| WHAT THE TASK REQUIRES |
Report each line of the records where "icon" occurs.

| LISTED ENTRIES |
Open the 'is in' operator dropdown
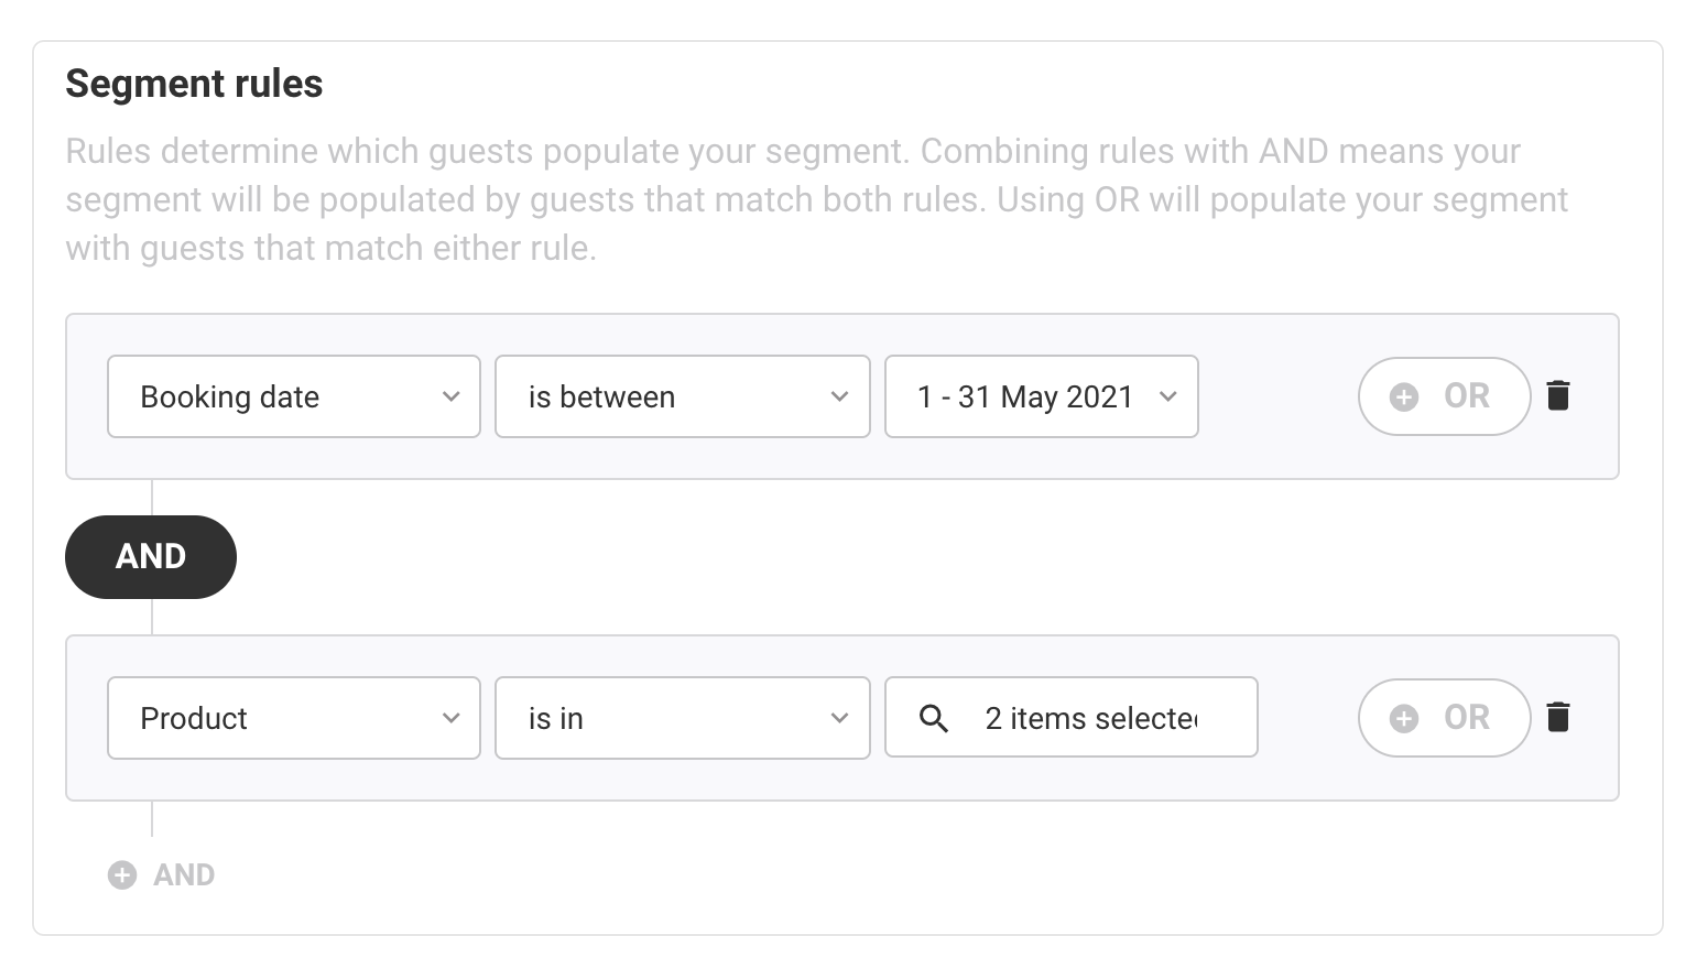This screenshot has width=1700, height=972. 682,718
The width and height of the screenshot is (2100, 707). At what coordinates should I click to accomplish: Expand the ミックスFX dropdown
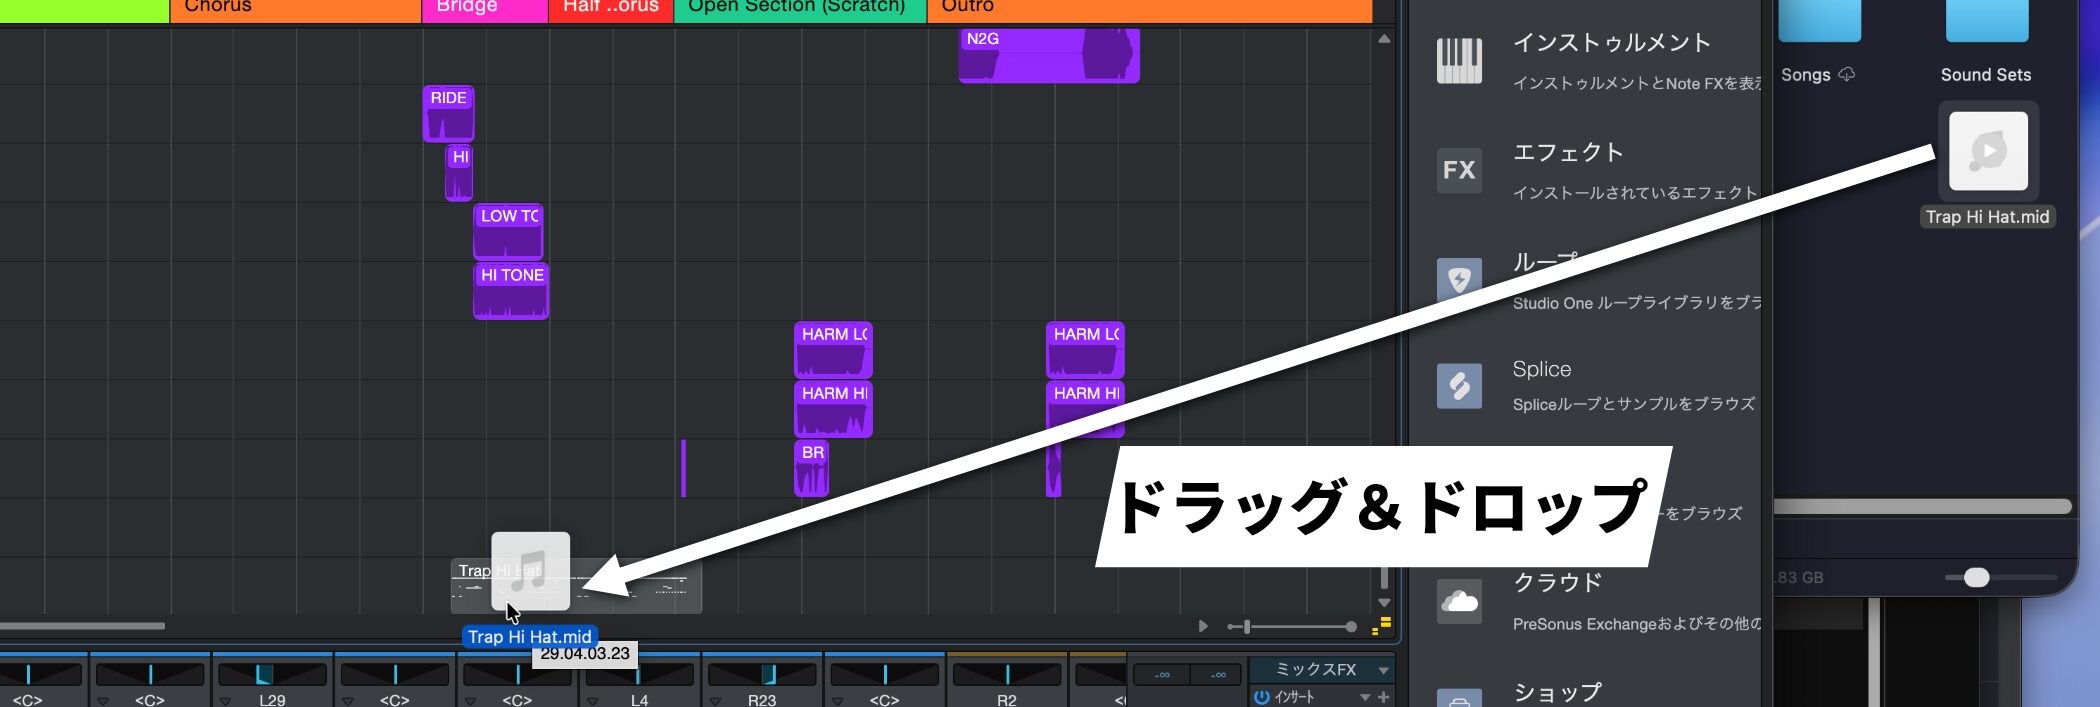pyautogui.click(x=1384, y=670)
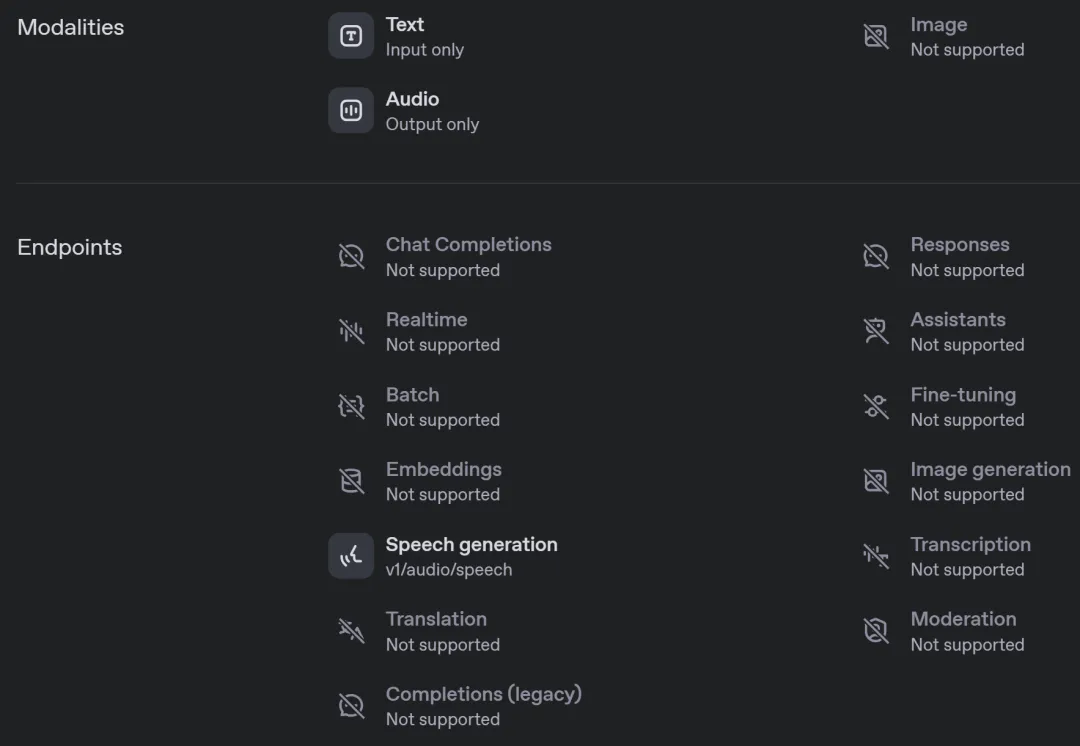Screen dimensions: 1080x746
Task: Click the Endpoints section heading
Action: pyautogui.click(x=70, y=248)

--

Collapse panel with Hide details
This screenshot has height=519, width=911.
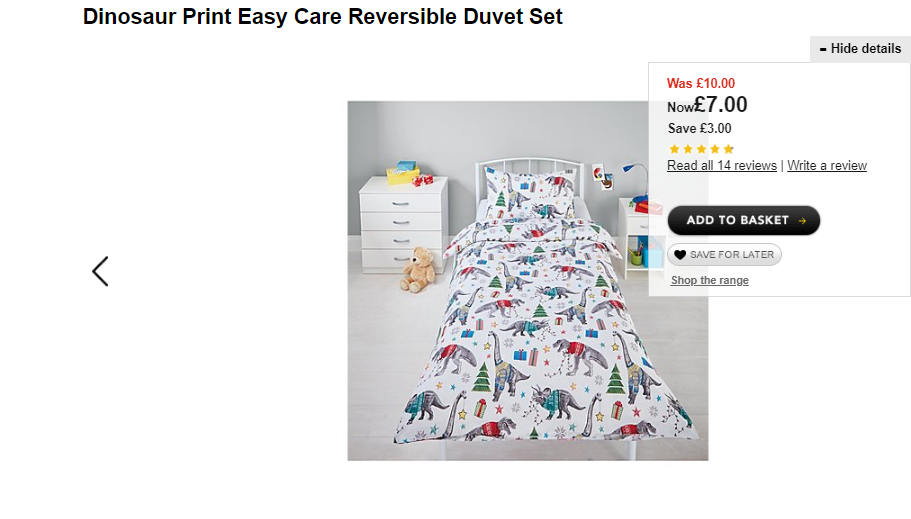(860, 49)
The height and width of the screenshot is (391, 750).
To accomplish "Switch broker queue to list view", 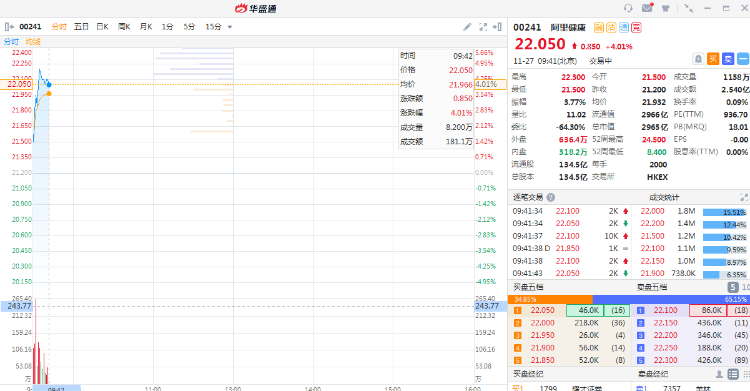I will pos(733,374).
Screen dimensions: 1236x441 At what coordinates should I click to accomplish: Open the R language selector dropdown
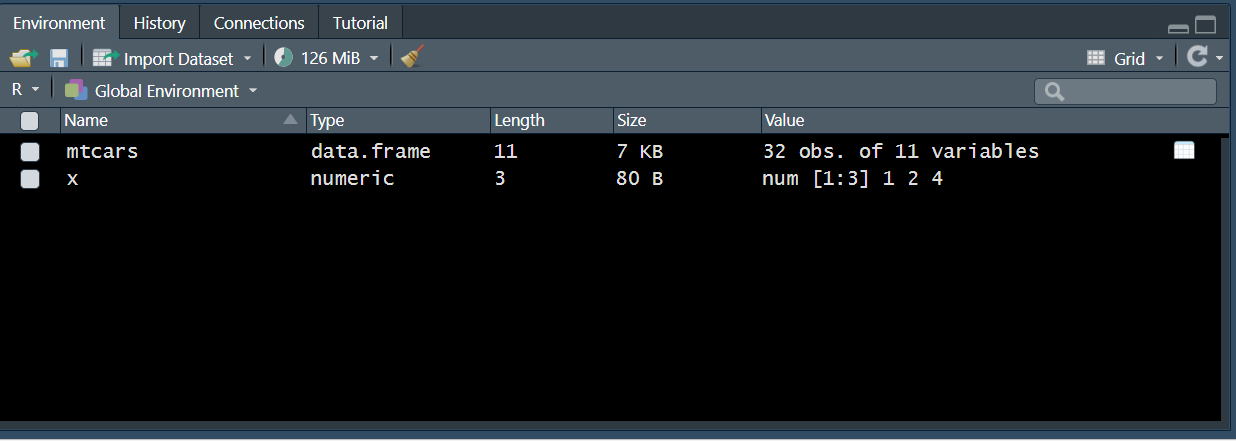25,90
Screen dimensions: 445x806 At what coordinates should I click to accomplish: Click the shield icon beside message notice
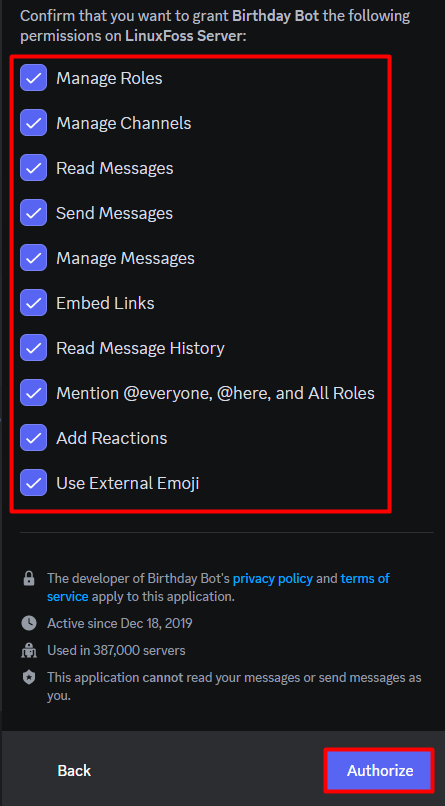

---

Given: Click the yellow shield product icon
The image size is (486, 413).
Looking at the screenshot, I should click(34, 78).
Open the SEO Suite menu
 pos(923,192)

| TASK SOLUTION |
Screen dimensions: 445x806 At what coordinates should I click to accomplish: Click the shield icon beside message notice
Given: Click the yellow shield product icon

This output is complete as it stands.